DIRECTIONS → Filter task. Return each line of the material that holds the string "computer".

DATA TO USE →
........

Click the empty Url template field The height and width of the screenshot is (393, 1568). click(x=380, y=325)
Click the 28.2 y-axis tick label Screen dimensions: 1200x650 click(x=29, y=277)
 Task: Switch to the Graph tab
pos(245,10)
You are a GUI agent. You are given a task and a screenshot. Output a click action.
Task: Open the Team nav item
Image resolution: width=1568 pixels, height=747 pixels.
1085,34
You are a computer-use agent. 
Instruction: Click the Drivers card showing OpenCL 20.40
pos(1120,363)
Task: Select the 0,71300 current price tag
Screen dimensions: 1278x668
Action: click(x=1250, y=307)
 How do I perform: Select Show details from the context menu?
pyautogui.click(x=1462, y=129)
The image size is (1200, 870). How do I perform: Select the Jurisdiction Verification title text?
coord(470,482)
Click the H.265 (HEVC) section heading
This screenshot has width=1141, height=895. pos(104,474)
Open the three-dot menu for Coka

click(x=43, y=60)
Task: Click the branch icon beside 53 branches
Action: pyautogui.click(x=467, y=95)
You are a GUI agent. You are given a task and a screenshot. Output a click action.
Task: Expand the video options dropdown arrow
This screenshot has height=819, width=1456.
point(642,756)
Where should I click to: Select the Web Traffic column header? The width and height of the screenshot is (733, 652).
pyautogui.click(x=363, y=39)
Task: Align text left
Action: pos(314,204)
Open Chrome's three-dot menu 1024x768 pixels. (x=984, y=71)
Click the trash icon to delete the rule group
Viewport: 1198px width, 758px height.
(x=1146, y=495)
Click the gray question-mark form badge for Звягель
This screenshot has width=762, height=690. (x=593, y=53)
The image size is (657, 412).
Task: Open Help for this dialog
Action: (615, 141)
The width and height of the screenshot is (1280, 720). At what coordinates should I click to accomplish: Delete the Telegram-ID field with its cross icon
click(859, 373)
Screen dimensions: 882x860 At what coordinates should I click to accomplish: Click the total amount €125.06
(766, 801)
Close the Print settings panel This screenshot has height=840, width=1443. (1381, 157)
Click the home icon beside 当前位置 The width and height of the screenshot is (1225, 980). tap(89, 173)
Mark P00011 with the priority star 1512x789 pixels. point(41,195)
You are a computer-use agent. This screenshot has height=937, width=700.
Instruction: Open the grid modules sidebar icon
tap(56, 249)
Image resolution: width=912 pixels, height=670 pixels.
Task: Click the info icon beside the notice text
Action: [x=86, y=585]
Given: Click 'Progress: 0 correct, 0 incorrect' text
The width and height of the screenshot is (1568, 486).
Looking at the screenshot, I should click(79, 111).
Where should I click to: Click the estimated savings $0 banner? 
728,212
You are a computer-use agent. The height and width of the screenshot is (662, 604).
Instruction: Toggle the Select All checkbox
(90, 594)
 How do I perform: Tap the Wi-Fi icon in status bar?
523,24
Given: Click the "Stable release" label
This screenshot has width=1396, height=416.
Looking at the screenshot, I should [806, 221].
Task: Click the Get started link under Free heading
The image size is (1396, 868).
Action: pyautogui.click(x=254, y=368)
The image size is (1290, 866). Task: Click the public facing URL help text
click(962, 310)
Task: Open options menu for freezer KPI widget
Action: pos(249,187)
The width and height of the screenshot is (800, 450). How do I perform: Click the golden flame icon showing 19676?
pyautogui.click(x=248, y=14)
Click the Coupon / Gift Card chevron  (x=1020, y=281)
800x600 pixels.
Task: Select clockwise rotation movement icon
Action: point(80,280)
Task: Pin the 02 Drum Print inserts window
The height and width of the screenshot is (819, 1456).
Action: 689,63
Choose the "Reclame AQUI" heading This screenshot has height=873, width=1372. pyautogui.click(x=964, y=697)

........

ANSWER BELOW →
You are a computer-use agent. 
You are a computer-use agent. This screenshot has height=937, width=700.
You are a computer-use agent. The height and width of the screenshot is (662, 604).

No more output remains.